Que tous les impôts appliquables aux propriétaires d'habitations, soient réduits au seul droit de sortie des denrées coloniales, en remplacement des divers droits qu'on percevait sur eux, sur leurs esclaves, et sur leurs propriétés. Que les deux tiers de ce droit se payent à St.-Domingue, ainsi que dans les autres îles, et restent dans le trésor de chaque colonie, où dans celui du chef lieu général des antilles, pour subvenir à leurs besoins, et que l'autre tiers se paye en France, les armateurs ou les consignataires, répondant de ce tiers jusqu'à son arrivée en France, parce qu'ils ont la faculté de faire assurer leurs bâtimens en conséquence.

Que tout bâtiment quelconque, français ou étranger, qui ne sera pas destiné pour un des ports de France, paye la totalité des droits de sortie, avant de quitter la colonie où il se trouve. Les droits municipaux se percevront comme d'usage.

16°. Que le gouvernement établisse un mode fixe pour les milices; qu'elles ne soient plus assujetties aux caprices des Gouverneurs.

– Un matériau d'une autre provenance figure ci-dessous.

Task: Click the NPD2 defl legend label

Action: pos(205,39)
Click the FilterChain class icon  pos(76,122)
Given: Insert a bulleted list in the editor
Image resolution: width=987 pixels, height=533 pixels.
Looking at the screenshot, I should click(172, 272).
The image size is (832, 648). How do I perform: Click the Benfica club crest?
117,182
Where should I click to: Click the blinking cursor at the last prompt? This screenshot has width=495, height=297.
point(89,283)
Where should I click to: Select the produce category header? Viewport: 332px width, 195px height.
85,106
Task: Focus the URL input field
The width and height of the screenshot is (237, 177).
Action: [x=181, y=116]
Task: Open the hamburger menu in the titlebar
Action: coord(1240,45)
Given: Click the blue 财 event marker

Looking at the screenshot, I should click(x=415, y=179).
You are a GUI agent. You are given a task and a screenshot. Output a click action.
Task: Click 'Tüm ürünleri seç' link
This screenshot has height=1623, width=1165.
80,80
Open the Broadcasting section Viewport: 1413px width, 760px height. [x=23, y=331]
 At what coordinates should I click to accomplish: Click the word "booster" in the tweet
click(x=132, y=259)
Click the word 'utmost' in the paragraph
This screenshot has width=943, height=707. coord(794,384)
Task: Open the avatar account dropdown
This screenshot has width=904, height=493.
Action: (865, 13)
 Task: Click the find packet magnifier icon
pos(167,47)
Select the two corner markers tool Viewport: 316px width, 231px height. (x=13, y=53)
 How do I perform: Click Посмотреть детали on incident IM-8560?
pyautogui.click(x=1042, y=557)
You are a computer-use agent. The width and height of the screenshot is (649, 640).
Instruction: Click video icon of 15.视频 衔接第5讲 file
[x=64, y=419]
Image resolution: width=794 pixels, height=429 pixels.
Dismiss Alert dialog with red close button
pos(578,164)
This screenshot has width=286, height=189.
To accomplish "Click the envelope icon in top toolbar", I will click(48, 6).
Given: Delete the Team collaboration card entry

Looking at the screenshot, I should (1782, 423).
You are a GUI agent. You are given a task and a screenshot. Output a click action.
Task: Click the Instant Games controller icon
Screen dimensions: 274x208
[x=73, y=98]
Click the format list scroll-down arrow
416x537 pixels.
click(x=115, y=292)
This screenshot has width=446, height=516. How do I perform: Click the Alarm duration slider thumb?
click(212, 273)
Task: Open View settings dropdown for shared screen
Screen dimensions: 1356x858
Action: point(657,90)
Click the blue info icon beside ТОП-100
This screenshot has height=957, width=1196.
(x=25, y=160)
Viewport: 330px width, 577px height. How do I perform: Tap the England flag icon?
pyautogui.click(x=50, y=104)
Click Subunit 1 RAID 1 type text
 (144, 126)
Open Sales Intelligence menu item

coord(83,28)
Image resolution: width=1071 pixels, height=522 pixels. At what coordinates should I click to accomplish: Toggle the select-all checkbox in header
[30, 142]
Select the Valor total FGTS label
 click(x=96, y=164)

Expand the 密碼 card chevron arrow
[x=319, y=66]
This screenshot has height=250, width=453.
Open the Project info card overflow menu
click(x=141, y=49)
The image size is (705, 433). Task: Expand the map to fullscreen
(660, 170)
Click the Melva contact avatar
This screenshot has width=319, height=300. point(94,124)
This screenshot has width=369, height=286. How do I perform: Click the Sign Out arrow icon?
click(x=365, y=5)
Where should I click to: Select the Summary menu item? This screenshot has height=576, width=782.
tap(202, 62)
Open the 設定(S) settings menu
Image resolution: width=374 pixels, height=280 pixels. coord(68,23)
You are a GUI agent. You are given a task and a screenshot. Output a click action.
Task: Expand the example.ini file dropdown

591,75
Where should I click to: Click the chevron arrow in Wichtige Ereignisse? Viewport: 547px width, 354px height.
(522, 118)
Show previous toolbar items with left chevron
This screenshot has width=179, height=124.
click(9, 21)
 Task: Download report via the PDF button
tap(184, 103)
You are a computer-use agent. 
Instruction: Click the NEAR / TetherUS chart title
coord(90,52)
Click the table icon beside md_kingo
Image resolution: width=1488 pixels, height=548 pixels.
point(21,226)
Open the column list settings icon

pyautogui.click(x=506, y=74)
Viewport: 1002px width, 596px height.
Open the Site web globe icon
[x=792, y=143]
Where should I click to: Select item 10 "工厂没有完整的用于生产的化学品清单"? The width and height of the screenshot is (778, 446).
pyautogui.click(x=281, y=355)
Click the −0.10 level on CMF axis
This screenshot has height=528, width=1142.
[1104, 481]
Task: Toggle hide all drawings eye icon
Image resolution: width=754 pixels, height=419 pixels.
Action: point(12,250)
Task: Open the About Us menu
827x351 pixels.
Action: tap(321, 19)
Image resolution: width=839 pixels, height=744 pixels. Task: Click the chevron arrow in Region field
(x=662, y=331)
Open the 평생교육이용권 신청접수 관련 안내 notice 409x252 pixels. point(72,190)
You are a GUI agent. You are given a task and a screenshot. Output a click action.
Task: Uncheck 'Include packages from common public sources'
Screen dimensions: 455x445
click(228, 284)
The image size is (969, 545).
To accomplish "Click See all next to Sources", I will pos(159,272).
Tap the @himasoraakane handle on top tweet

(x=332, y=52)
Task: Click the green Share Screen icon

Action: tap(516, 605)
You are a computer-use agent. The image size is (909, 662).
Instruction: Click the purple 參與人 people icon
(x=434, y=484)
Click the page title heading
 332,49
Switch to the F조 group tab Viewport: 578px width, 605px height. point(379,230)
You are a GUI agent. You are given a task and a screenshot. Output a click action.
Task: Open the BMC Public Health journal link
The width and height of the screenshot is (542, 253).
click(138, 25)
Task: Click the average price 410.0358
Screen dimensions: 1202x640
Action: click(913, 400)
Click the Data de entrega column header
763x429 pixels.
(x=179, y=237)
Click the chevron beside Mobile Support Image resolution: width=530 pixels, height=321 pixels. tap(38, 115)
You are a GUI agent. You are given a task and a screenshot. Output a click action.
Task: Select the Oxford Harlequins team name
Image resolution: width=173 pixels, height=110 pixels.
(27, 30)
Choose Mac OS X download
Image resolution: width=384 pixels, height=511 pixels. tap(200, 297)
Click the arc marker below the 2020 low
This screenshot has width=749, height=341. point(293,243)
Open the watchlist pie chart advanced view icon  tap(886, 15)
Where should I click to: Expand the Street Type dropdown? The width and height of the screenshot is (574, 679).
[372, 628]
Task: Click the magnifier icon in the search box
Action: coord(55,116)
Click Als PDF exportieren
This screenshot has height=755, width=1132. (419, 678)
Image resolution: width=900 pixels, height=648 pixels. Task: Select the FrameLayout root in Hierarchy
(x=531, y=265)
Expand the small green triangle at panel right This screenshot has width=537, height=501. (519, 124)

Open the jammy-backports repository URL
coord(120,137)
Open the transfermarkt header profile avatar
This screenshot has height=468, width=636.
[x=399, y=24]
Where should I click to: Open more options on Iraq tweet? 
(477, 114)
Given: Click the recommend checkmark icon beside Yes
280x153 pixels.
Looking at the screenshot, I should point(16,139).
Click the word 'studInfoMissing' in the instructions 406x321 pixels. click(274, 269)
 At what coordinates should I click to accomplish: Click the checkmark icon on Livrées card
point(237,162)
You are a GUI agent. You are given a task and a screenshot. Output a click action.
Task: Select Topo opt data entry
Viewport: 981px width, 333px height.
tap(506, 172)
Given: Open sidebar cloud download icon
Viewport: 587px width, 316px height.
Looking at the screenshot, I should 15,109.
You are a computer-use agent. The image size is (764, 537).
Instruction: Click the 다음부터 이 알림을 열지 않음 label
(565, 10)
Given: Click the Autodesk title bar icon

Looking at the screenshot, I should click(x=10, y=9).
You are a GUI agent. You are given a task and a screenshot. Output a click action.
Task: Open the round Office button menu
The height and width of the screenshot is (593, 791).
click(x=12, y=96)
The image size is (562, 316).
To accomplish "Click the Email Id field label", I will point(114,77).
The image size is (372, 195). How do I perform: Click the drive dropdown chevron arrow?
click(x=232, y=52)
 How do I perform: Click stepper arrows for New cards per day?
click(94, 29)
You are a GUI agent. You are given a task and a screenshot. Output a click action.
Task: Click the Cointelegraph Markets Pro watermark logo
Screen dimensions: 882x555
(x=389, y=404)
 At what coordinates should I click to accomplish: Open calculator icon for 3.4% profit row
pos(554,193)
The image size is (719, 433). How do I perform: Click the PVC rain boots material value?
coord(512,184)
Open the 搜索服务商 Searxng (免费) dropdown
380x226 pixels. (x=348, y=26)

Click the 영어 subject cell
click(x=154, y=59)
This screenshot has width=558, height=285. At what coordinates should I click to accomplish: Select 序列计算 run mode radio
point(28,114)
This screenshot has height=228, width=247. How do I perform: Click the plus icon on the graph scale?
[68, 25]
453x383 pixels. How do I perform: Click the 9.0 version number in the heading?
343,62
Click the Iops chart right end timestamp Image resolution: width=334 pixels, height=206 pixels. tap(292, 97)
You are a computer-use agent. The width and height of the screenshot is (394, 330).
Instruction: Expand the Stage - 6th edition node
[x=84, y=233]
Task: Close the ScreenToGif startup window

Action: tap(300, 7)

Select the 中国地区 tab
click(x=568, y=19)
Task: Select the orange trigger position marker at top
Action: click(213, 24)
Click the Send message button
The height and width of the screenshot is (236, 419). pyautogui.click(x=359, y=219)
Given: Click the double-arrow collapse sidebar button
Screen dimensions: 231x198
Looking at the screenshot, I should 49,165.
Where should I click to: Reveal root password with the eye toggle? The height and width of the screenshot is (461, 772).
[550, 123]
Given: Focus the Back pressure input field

Les îles n'avaient dans l'origine aucunes troupes réglées les avanturiers qui les avaient conquises, et les descendans de ces hommes intrépides, se crurent assez forts pour garder leurs possessions contre les invasions que quelques bâtimens pou

vaient faire avec des matelots et des soldats aussi peu disciplinés que les habitans qu'ils venaient insulter.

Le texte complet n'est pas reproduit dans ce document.